The Correct Option is B

The angular momentum \(L\) of an electron in the hydrogen atom is given as: \[ L = \frac{3h}{2\pi} \] This represents the third allowed orbit in the Bohr model. According to Bohr's model, the kinetic energy \(K.E.\) of an electron in a hydrogen atom is related to its angular momentum \(L\) by the formula: \[ K.E. = \frac{L^2}{2m r^2} \] But we can also use the formula for the energy levels of the hydrogen atom, which are given by: \[ E_n = -\frac{13.6}{n^2} \, \text{eV} \] For \(n = 3\) (since the given angular momentum corresponds to the third orbit), we have: \[ E_3 = -\frac{13.6}{3^2} = -\frac{13.6}{9} = -1.51 \, \text{eV} \] The kinetic energy is the negative of the total energy in this case (since the potential energy is double the kinetic energy and both energies are negative), so: \[ K.E. = 1.51 \, \text{eV} \]

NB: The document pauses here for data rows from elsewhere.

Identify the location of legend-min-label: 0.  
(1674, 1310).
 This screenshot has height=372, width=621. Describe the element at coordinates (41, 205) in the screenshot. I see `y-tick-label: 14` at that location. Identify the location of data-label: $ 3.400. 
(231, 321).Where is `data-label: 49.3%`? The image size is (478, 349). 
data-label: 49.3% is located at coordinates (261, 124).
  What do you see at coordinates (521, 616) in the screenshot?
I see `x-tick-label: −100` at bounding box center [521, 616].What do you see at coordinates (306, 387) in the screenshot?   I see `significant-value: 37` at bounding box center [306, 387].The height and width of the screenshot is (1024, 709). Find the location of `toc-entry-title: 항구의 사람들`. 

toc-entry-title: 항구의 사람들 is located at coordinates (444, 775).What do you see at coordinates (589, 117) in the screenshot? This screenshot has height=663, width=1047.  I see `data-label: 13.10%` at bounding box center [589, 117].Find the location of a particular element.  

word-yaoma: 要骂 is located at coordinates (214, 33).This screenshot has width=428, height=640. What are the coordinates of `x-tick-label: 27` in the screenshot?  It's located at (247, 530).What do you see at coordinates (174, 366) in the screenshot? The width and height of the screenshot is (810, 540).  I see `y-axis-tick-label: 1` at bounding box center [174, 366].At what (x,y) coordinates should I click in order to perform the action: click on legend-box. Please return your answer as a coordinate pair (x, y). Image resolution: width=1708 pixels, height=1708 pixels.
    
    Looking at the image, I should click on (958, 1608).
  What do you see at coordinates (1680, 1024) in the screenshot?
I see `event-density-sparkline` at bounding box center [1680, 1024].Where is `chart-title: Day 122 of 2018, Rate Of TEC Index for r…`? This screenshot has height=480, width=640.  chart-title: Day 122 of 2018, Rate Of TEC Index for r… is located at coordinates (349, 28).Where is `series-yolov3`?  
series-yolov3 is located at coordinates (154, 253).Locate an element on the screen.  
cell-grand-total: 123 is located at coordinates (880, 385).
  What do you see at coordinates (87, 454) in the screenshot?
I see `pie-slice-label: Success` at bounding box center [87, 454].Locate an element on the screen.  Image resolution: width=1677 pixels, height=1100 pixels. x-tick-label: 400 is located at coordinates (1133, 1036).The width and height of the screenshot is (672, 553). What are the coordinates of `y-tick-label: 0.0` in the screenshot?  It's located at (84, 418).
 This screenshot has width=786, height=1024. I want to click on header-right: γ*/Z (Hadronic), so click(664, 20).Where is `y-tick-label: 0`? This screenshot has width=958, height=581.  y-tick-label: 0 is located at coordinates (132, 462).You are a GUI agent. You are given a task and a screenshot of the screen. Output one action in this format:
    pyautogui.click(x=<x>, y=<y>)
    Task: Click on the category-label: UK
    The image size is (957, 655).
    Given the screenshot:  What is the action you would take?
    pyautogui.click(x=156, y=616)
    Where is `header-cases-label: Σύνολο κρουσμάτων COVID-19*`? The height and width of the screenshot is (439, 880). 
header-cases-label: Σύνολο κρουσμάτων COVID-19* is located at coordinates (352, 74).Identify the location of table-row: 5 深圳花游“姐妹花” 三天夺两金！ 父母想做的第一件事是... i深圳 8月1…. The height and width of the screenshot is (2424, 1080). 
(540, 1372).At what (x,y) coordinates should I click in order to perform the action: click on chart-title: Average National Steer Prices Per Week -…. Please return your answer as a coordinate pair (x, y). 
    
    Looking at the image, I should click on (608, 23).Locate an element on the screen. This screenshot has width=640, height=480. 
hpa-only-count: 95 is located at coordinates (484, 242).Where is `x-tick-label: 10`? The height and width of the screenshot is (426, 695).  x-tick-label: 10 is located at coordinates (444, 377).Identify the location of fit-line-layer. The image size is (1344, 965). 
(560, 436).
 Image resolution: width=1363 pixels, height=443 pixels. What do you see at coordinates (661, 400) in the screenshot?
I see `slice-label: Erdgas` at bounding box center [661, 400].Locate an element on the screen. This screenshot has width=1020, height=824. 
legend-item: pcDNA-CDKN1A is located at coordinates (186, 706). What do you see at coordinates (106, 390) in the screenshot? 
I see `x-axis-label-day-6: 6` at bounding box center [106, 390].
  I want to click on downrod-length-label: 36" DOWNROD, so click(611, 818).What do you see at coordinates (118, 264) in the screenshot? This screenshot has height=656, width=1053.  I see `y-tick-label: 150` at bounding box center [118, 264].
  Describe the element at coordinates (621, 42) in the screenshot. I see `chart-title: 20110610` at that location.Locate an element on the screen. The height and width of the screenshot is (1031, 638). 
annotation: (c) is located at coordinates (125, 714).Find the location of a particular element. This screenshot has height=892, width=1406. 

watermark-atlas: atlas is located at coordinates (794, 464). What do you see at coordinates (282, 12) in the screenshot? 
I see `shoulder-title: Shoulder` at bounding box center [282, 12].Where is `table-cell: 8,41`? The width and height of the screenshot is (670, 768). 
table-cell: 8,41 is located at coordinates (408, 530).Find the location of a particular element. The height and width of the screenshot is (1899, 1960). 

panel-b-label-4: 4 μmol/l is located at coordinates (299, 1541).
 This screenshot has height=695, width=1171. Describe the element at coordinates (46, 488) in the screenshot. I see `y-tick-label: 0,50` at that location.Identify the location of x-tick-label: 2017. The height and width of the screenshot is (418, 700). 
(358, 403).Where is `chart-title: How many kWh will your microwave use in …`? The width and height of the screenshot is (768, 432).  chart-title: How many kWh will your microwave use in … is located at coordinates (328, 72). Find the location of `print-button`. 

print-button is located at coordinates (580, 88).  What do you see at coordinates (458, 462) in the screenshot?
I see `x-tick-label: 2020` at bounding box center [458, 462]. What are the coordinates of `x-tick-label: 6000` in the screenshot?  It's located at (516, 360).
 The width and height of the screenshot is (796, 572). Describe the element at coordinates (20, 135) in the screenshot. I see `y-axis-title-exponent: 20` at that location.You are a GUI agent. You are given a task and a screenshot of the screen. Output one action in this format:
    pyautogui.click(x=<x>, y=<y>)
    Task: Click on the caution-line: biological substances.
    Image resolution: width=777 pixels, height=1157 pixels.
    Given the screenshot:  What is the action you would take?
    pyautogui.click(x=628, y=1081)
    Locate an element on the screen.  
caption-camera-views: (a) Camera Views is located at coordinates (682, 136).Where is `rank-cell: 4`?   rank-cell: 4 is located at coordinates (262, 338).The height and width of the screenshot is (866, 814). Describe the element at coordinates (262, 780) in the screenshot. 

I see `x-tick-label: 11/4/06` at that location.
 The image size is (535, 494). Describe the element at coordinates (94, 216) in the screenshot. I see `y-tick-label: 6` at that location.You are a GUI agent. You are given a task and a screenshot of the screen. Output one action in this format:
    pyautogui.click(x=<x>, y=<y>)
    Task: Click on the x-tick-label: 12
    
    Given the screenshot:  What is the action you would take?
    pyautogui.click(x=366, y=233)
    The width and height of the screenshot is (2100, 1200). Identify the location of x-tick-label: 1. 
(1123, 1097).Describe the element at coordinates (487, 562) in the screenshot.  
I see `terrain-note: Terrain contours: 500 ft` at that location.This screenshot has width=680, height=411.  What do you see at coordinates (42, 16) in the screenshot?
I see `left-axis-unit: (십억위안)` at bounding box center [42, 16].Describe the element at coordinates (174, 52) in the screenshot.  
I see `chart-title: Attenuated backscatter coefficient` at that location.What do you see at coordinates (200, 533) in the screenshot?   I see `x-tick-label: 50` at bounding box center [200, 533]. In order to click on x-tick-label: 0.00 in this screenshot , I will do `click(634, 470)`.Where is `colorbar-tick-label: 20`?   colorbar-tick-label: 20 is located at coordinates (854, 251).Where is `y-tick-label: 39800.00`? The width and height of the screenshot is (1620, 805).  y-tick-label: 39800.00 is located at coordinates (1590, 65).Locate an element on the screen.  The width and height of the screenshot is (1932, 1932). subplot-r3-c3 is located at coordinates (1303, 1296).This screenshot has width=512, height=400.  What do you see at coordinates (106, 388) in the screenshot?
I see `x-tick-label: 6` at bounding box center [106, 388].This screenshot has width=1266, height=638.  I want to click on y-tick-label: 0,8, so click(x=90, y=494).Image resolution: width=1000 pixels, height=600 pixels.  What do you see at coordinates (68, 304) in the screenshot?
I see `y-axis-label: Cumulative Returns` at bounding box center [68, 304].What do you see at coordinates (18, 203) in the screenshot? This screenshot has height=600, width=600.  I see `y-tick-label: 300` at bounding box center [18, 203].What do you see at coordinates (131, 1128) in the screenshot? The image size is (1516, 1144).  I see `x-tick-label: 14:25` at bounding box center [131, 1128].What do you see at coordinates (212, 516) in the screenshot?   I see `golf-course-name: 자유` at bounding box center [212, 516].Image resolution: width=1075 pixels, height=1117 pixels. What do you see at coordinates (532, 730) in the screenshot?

The correct answer is (B) : 1.51 eV.

Answer 2

We are given the angular momentum (L) of an electron in a hydrogen atom: \[ L = \frac{3h}{2\pi} \] where \( h \) is Planck's constant. We need to find the kinetic energy (K.E.) of this electron.

Applying Bohr's Model

According to Bohr's postulates for the hydrogen atom, the angular momentum of an electron orbiting the nucleus is quantized and given by the formula: \[ L = n \frac{h}{2\pi} \] where \( n \) is the principal quantum number, representing the orbit number (n = 1, 2, 3, ...).

Comparing the given angular momentum with Bohr's quantization condition: \[ n \frac{h}{2\pi} = \frac{3h}{2\pi} \] This directly implies that the electron is in the orbit with the principal quantum number \( n = 3 \).

Calculating Kinetic Energy

The total energy (E_n) of an electron in the n^th orbit of a hydrogen atom is given by: \[ E_n = -\frac{13.6}{n^2} \text{ eV} \]

In the Bohr model, the kinetic energy (K.E.) of the electron is equal to the negative of its total energy: \[ K.E._n = -E_n \]

Substituting \( n = 3 \) into the formula for total energy: \[ E_3 = -\frac{13.6}{3^2} \text{ eV} = -\frac{13.6}{9} \text{ eV} \] \[ E_3 \approx -1.51 \text{ eV} \]

Now, calculate the kinetic energy for \( n = 3 \): \[ K.E._3 = -E_3 = - \left( -\frac{13.6}{9} \right) \text{ eV} \] \[ K.E._3 = \frac{13.6}{9} \text{ eV} \approx 1.51 \text{ eV} \]

The final answer is ${1.51 \text{ eV}}$ (Option B)